Задание - К кому и в какой должности решил поступить на службу Бетховен в январе 1809 года, согласно отрывку?

В первые дни января 1809 года композитор поддался желанию изменить свою судьбу, перейдя на службу к королю Вестфалии Жерому в качестве придворного капельмейстера в Касселе. «Наконец, — пишет он издателям Брейткопфу и Гертелю, — интриги, происки и низости всякого рода вынуждают меня покинуть единственное немецкое отечество, которое у нас остается: по приглашению его величества короля Вестфалии я уезжаю в качестве дирижера… Сегодня я отправил почтой свое согласие. Я дожидаюсь лишь приказа о назначении, чтобы приготовиться в путь». Следует ли усматривать в этом решении Доказательство, что Бетховена по-прежнему привлекало все, имевшее отношение к Наполеону? Принимая приглашение отправиться к младшему брату императора, он не мог не знать, что после многочисленных морских приключений Жером командовал в Силезии корпусом, состоявшим из вюртембержцев и баварцев. Задаешься вопросом, чем стал бы наш музыкант в Касселе под опекой графа Беньо.
Австрийское общество упорно не признавало этого революционера в музыке, этого ересиарха или, как говорили его противники, республиканца.

Исходные данные -
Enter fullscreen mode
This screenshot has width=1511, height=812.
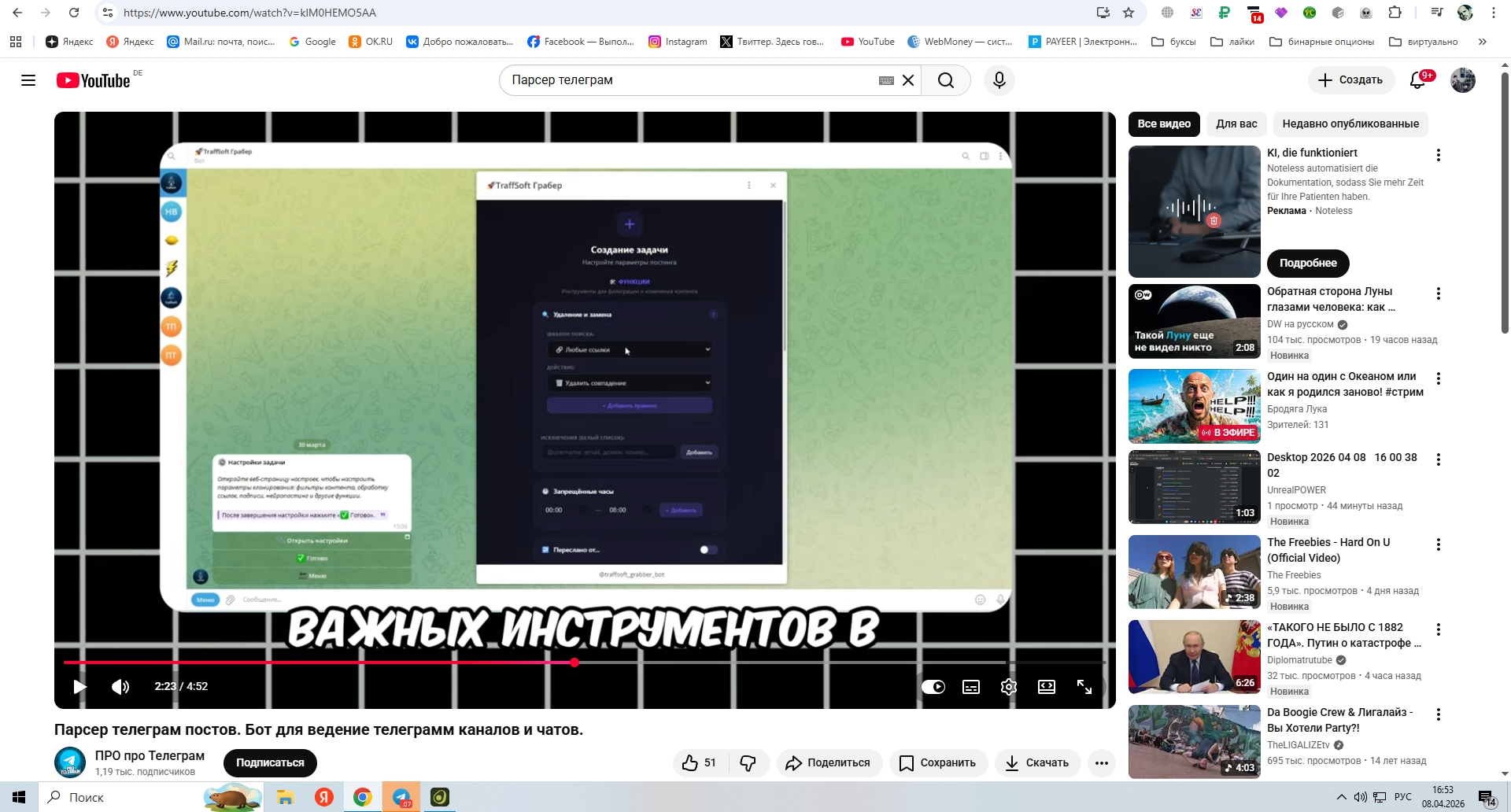[x=1084, y=687]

Решение задачи - К королю Вестфалии Жерому, в качестве придворного капельмейстера в Касселе.